Büyük resmi görüyorum, ressamı açıklıyorum!

Her ne yapıyorsanız iyi yapmaya çalışın. Arkadaşlarınıza, sevgilinize, annenize, babanıza iyi bakın. Ayakta durun. Ve neşenizi felaket tellallarına kaptırmayın.

Metin Solmaz msolmaz@gazeteduvar.com.tr

“Her şeyi birlikte kabullenmek, güzel ve iyi bulmak gerekiyor. En azından ben öyle yapıyorum. Rafine bir bilgelik sayesinde değil, yalnızca doğal güdülerimden hareket ederek. İçgüdüsel olarak hayatı doğru yaşama şeklinin bu olduğunu hissediyorum ve bu nedenle her durumda mutluyum. Hayatımın hiçbir parçasından vazgeçmek veya bir parçasını olduğundan farklı yaşamak istemiyorum. Keşke sizi bu hayat görüşüne ikna edebilsem!”

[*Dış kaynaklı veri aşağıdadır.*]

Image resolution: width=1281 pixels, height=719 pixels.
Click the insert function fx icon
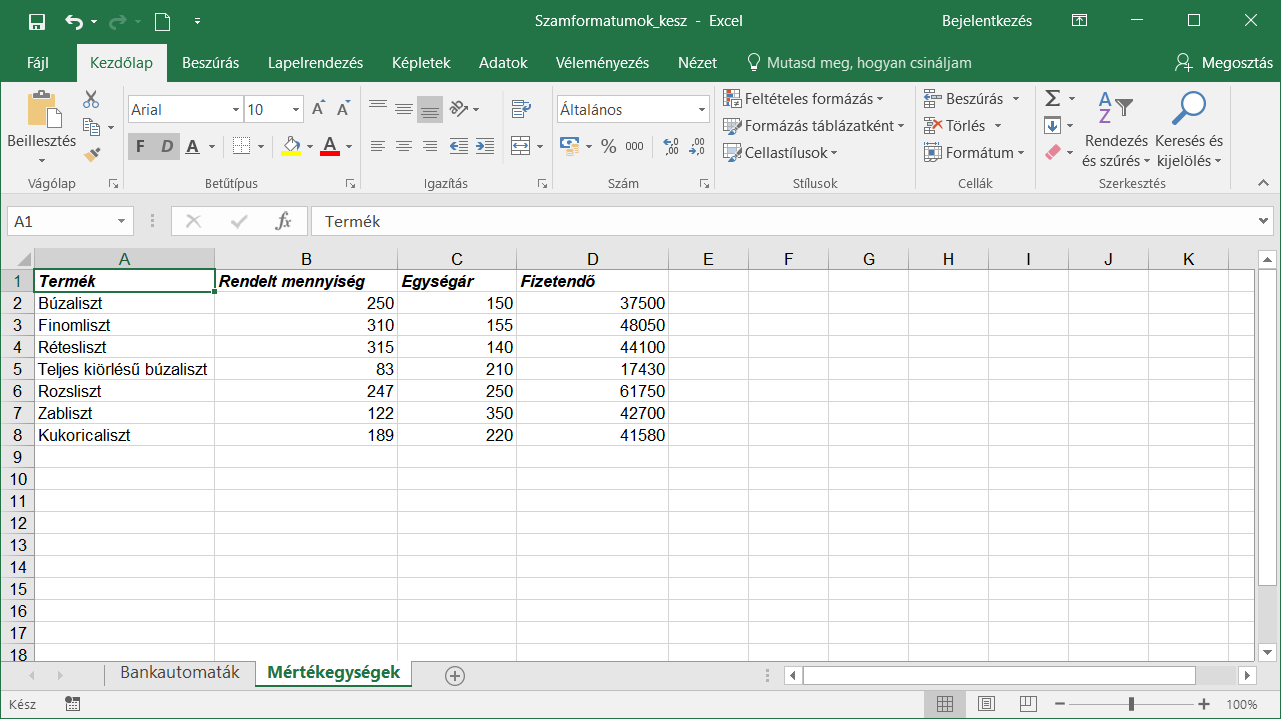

“Temel mesele, insan olmak. Bu ise kararlı, dürüst ve neşeli olmak demek, evet, herkese ve her şeye rağmen neşeli olmak, çünkü sızlanmak zayıfların işidir.”

Rosa Luxemburg

İstanbul’a iki yahut üç ayda bir geliyorum ve dört beş hareketli gün geçiriyorum. Bu da şehirdeki değişiklikleri aralıklarla gözleme ve karşılaştırma şansı veriyor. İstanbul, pek çok başka şehir gibi bir bütünlüklü ruh haline sahip. Sıkıldığı, bunaldığı, kendini iyi hissettiği vakitler var. Ankara hep biraz serttir. İzmir hep biraz yumuşak. İstanbul’un vakitleri vardır.

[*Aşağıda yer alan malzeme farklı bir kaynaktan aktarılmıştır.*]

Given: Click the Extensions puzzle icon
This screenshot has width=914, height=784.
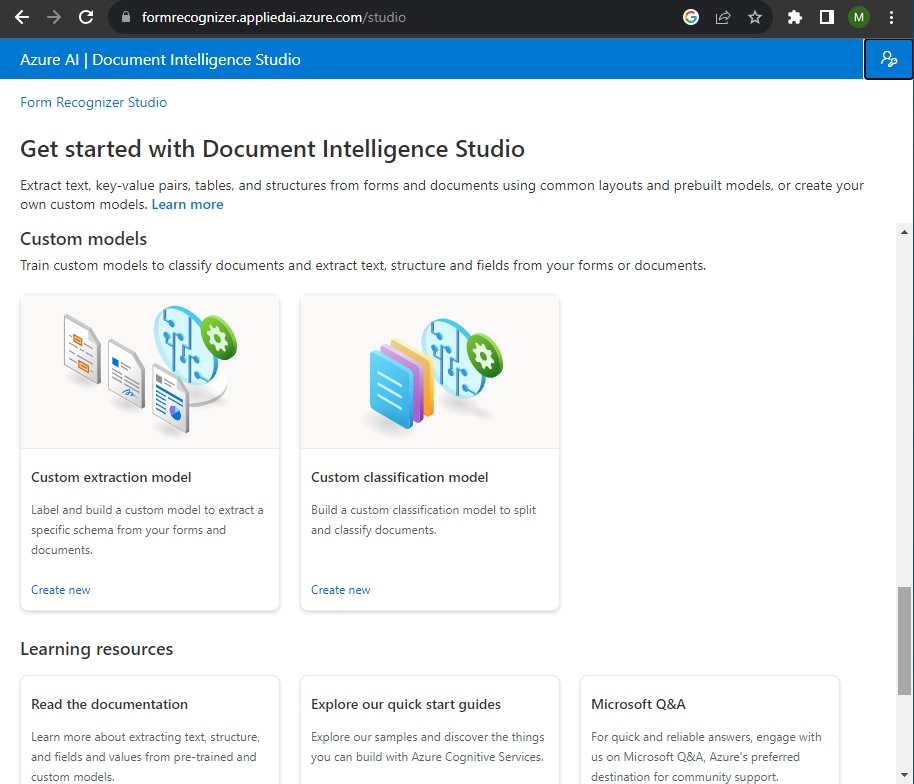Looking at the screenshot, I should pos(795,17).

Örneğin Kasım seçimlerinden hemen sonra İstanbul’u tarihinde olmadığı kadar gergin görmüştüm. Herkes birbirine yumruk atmaya hazır bekliyordu sanki. Alay eden çok çıkacaktır, buyursun ama ben Reina alçaklığından hemen sonra İstanbul'u uzun zamandır ilk defa huzurlu gördüm. Aklına güvendiğim, (fikirlerine dübelle değil de aklıyla bağlanmış) arkadaşlarıma sordum, neredeyse hepsi aynı şeyi gözlemişti. Bir Gezi’de bir de deprem sonrasında böyle bir nezaket gördüklerini söylediler.

Reina müsibeti sonrası kutuplaşarak, düşmanlaşarak gidilecek yer bir çok insana daha yakından görünmüş olabilir belki.

En sevdiğim lûgat olan Kubbealtı’nın kriz tanımı şu: “Olayların güç ve tehlikeli bir durum almasından doğan genel sıkıntı, buhran”. Sanırım bu tanıma pek çok açıdan uyuyoruz. Bir de derin belirsizlik var ki o da katmerliyor konuyu. Geçen gün internette bir yerlerde bir astroloğa denk geldim, o dahi geleceği uydururken tekliyordu. İşkembei kübra için bile belirsiz yani önümüz.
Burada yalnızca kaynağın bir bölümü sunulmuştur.